Things to do in Pickering, North Yorkshire
Pickering is a small market town on the southern edge of the North York Moors National Park, overlooking the Vale of Pickering.
Pickering has a selection of local shops and some excellent pubs and restaurants in the town centre. The town has many mismatched cottages which add charm and character to the main street.
Many houses date back to the late 1590s and would have had thatched roofs.
There is an old sloping market place, with the parish church at the eastern end.
These mid-15th century frescoes cover the north and south walls and were carefully restored in 1876.
Between the church and the beck, the market place is lined with two and three-storey town houses from various periods of history.
They are part of the town's conservation area and are Listed Buildings for their historic and architectural importance.
After heavy rain, the stream bursts its banks and floods the area upstream of Pickering Bridge, which can cause widespread damage.

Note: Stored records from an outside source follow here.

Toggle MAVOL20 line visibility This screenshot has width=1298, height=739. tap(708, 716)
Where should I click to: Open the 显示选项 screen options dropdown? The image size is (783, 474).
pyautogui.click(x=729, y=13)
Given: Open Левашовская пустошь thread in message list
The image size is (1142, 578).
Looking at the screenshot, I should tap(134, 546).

The Memorial Hall in Pickering serves as a local community centre. It was converted from an old mill in 1922 as a memorial to the men killed in World War I.
Things to do in Pickering
A heritage steam train runs in the summer from Pickering to Grosmont and is now operated as the restored North Yorkshire Moors Railway. The 18-mile line is one of the longest heritage lines in the UK.

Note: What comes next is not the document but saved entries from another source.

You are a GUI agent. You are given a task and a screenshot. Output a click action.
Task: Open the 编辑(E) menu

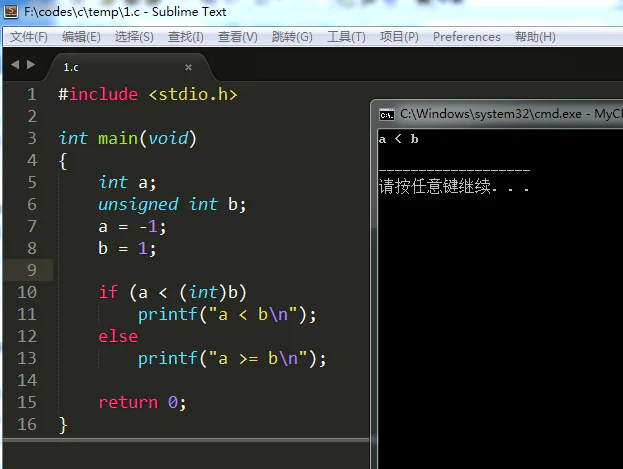coord(81,37)
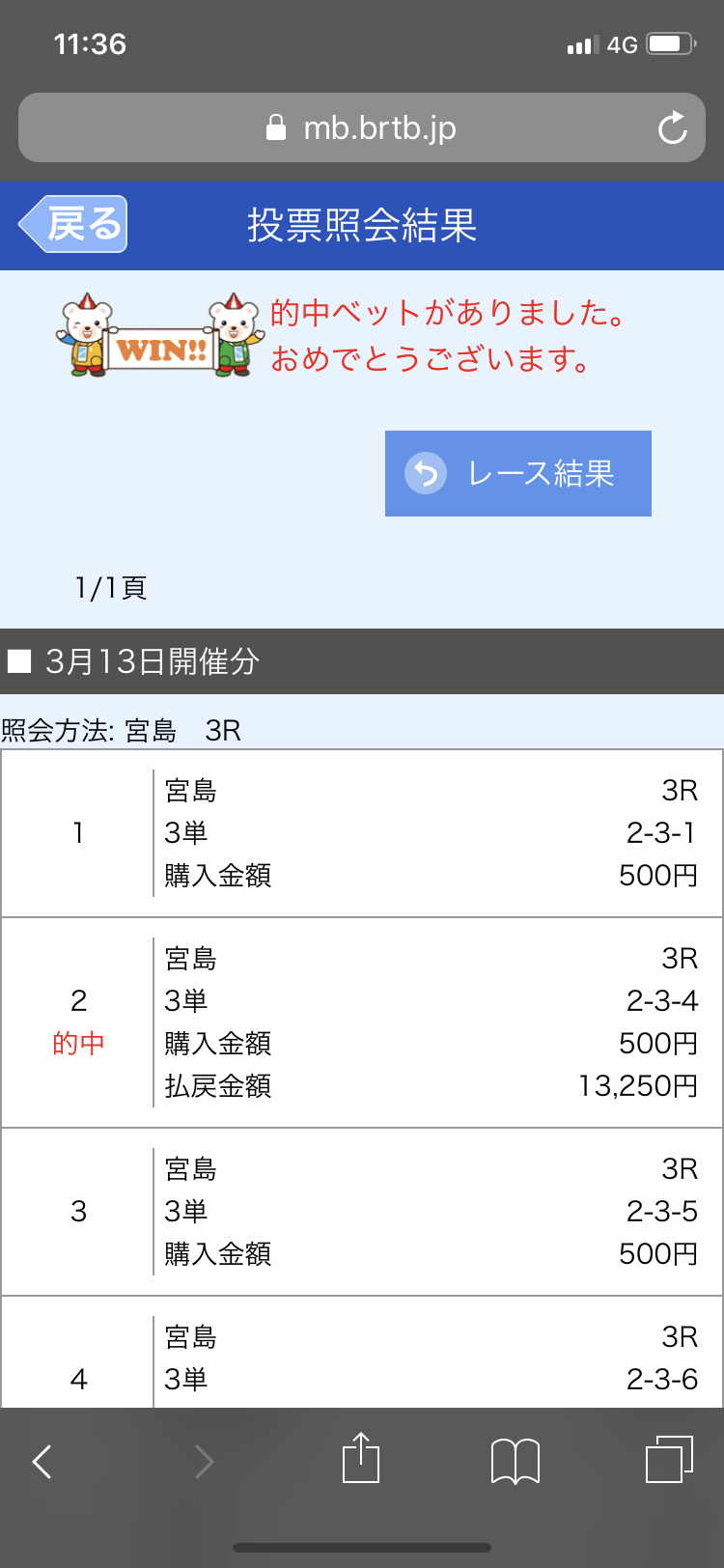Select bet row 1 with 2-3-1

click(362, 833)
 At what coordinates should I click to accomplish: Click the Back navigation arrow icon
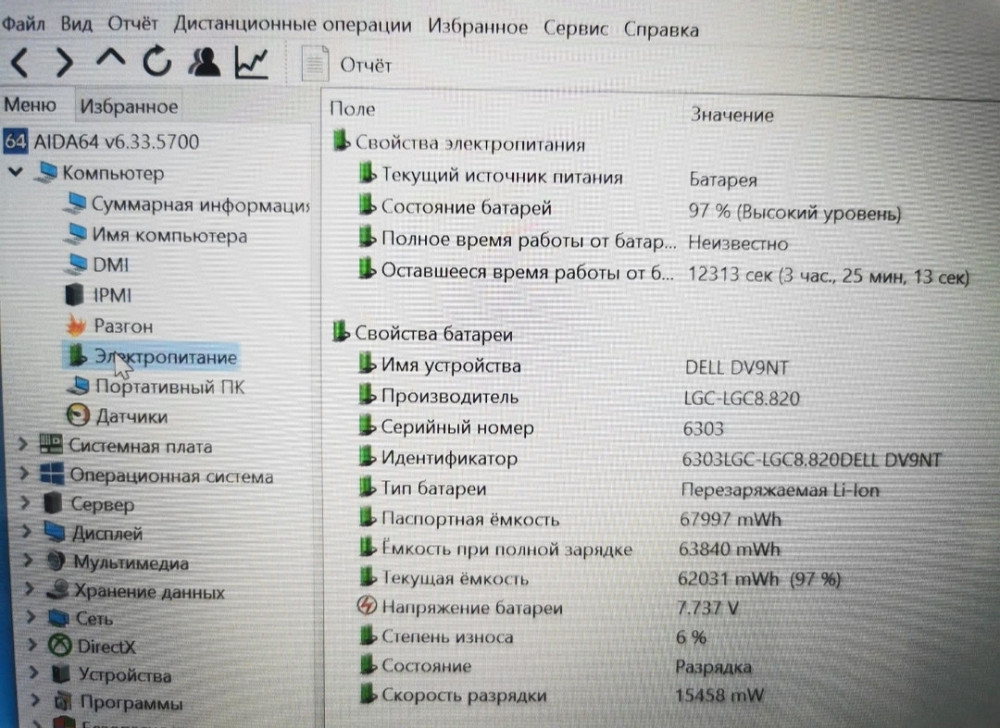[x=18, y=63]
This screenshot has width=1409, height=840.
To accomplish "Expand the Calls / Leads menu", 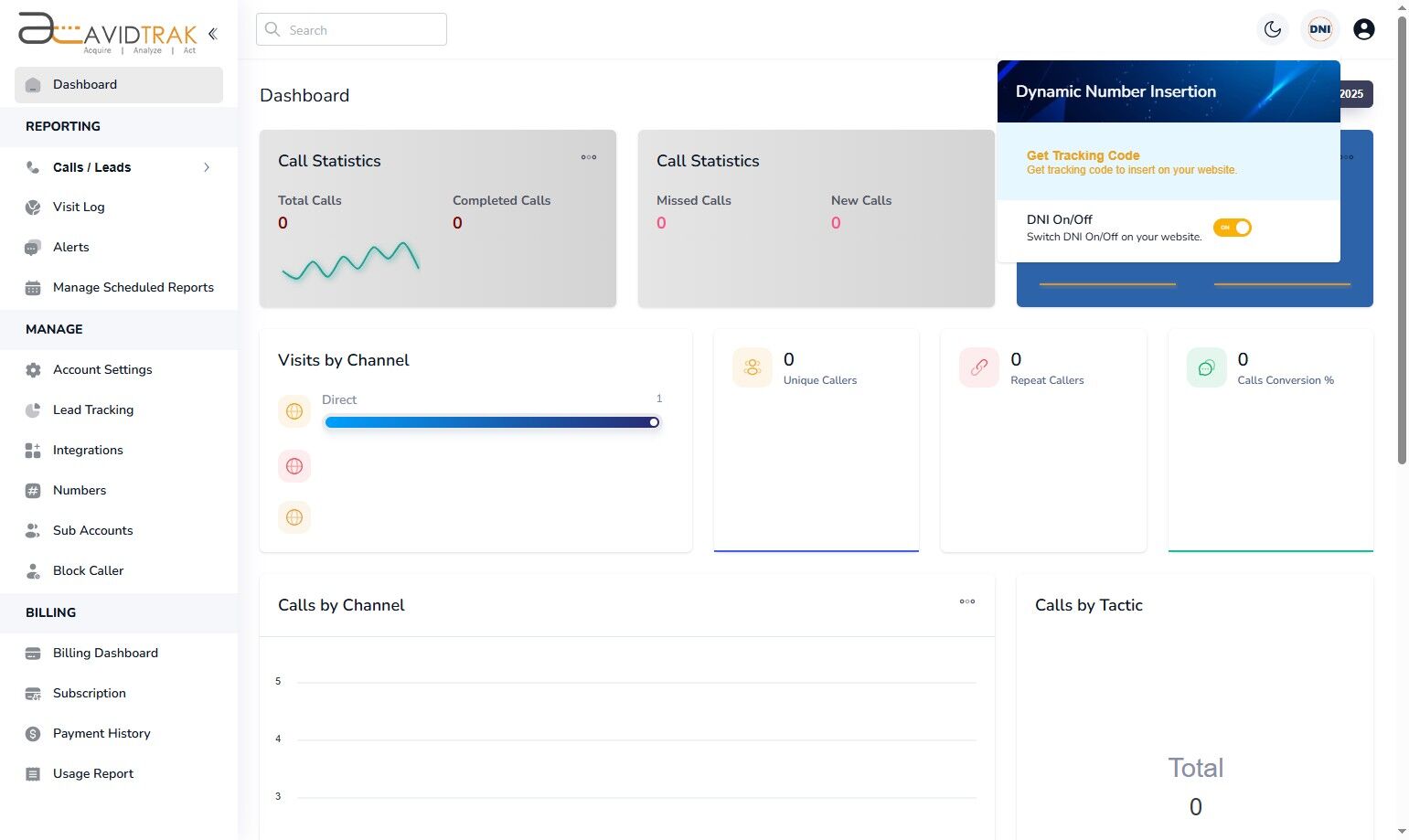I will tap(91, 167).
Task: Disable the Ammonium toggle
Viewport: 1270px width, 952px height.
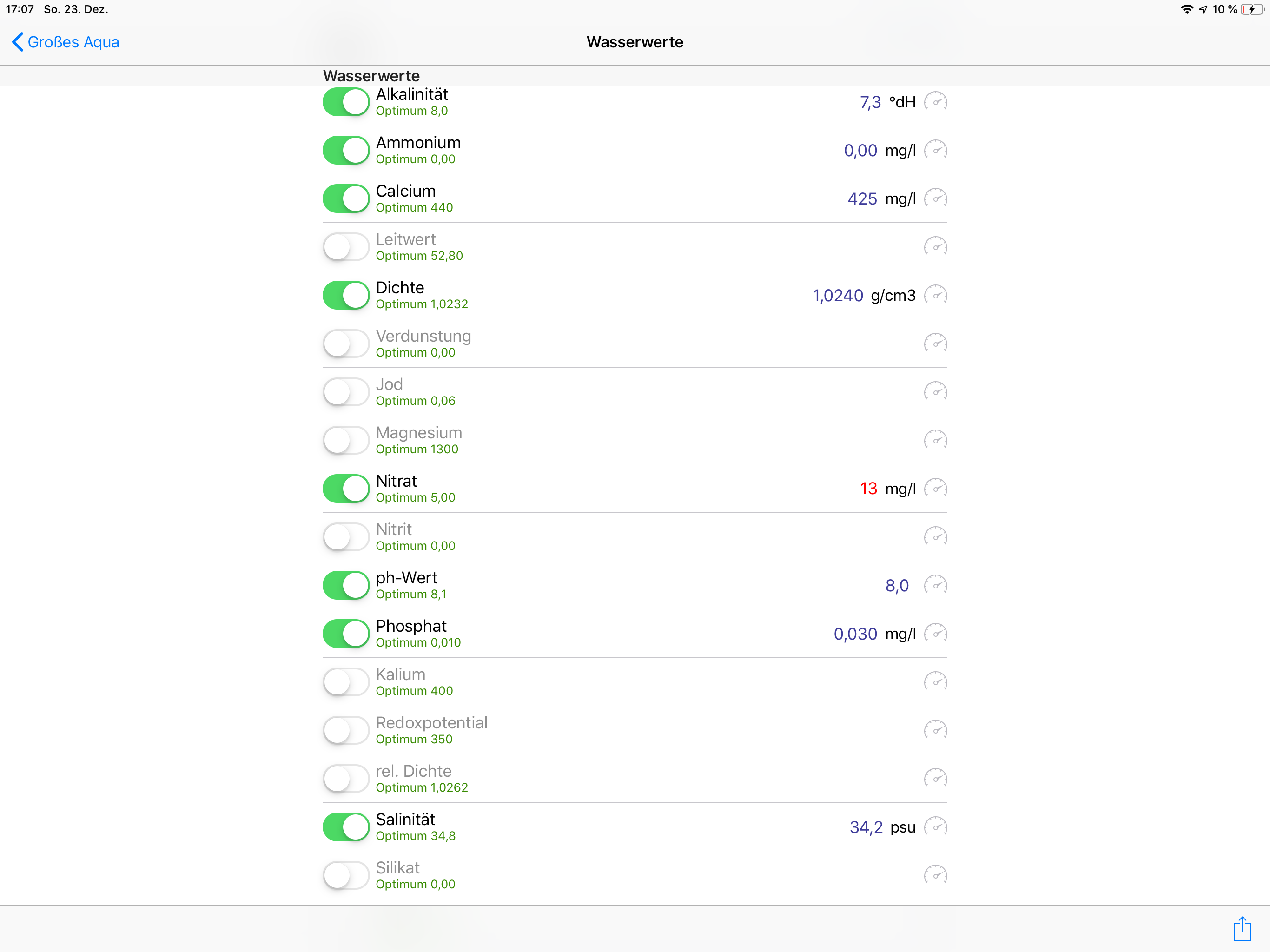Action: [346, 151]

Pickering Castle, although just a shell, is worth a visit to see the exhibition.
The museum has recreated scenes of times gone by with a barber's shop, dairy, blacksmith's forge, a chemist, printer, cooper, cobbler, draper and a hardware store.
The Victorian era pub and parlour are very well done and to complete the attraction, which is run entirely by local volunteers, there is a gallery of period costume.

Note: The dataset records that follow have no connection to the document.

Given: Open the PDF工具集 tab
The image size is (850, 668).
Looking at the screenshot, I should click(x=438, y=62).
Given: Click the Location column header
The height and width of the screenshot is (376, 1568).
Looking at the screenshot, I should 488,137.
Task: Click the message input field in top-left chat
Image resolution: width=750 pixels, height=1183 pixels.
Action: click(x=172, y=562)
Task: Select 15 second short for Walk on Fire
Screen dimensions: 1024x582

Pickering was home to Sydney Smith, a prolific photographer between 1920 and 1940. His photographic record of local life totals 7,000 images, some of which are on display at the museum.
They make a fascinating record of local families, fashions and life between the two world wars.
History of Pickering
The existing town dates back to Mediaeval times, although local legend has it that the original town was founded by King Peredurus around 270BC.
The remains of an old motte and bailey castle stand on the hill behind the town. It was built as a defence against the Scots and the Danes. Richard II was held there in 1400 AD before he was moved to Pontefract Castle.
Both Pickering Castle and the original church were built in 1066 on the orders of the newly crowned William the Conqueror.
In 1267 records show that the manor, castle and forest were given to Edmund, the 1st Earl of Lancaster.
The estate eventually passed to Henry IV in the late 14th century and it has belonged to the crown ever since.
Although the town prospered, being on the main coaching route, the castle eventually fell into disrepair.